3. Der Senat hebt das Urteil daher im Ausspruch über die Höhe der Einheitsjugendstrafe auf.

Die zugrundeliegenden Feststellungen sind von dem Rechtsfehler nicht betroffen und können daher bestehen bleiben. Das neue Tatgericht kann ergänzende Feststellungen zu den erzieherischen Aspekten treffen, soweit sie zu den bisherigen nicht in Widerspruch stehen.

4. Entsprechend dem Antrag des Generalbundesanwalts hat der Senat im Hinblick auf das Anfrageverfahren zu § 8 Abs. 3 JGG vom 11. Juli 2019 (1 StR 467/18) von der Einziehung des Wertes von Taterträgen abgesehen (§ 421 Abs. 1 Nr. 3 StPO), um weitere Verzögerungen zu vermeiden.

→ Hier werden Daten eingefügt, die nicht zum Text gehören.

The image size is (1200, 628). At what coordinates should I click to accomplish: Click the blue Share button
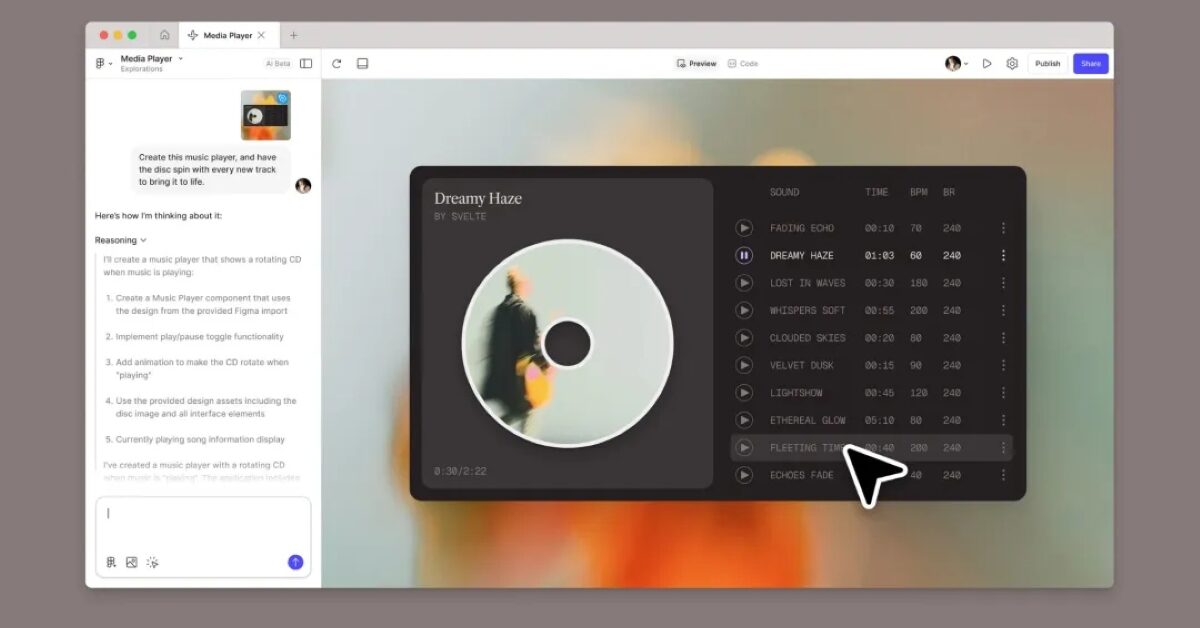(x=1090, y=63)
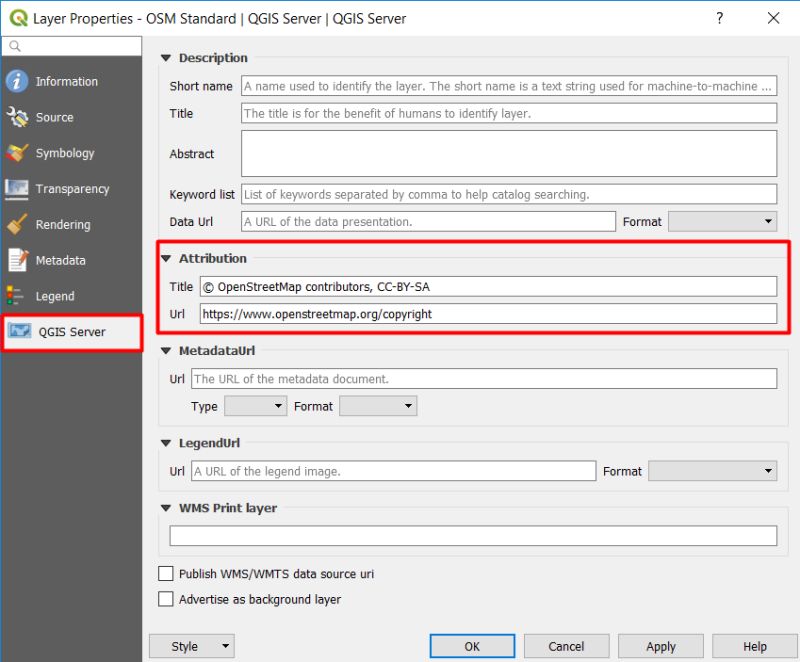The width and height of the screenshot is (800, 662).
Task: Enable Publish WMS/WMTS data source uri
Action: click(166, 574)
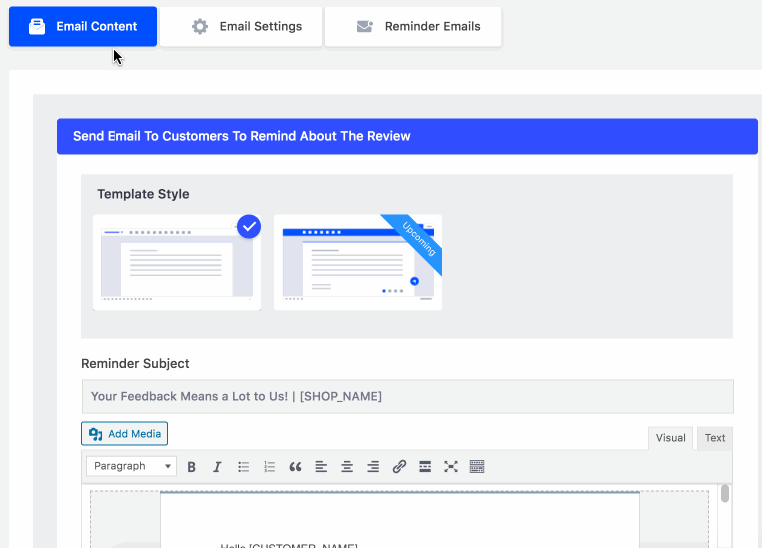The image size is (762, 548).
Task: Select the Email Content tab
Action: pos(83,27)
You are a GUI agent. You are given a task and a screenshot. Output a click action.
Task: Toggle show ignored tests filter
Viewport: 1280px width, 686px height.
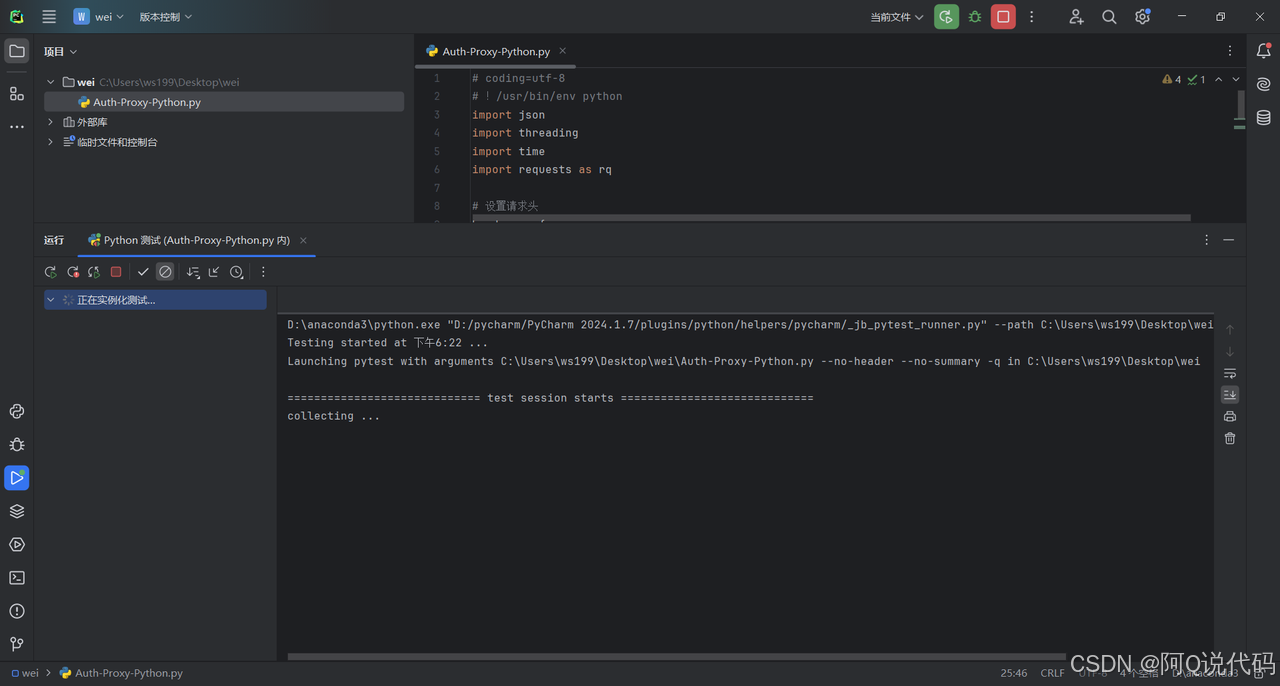tap(165, 272)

5. Für die neue Hauptverhandlung weist der Senat auf Folgendes hin:

Zu Gunsten des Angeklagten ist bei der Strafzumessung auch der Umstand zu berücksichtigen, dass dieser im Rahmen der Tat 3 durch die polizeiliche Vertrauensperson dazu veranlasst wurde, „härtere“ Betäubungsmittel einzuführen und damit Handel zu treiben, als dies bislang der Fall war; die Einwirkung einer polizeilichen Vertrauensperson auf den Täter, die diesen in erhöhte Tatschuld verstrickt, ist bei der Strafzumessung in der Regel zu würdigen - gleichgültig, ob sie sich in rechtsstaatlichem Rahmen gehalten oder ihn überschritten hat (vgl. BGH, Beschluss vom 7. Januar 1993 - 4 StR 607/92 Rn. 7; vgl. zudem BGH, Urteile vom 4. Juni 1992 - 4 StR 99/92 Rn. 13 und vom 6. März 1992 - 2 StR 559/91 Rn. 13). Die vom Landgericht insofern verwendete Formulierung, dass eine Vertrauensperson an der Tat beteiligt war, lässt besorgen, dass es diesen Umstand nur unzureichend beachtet hat.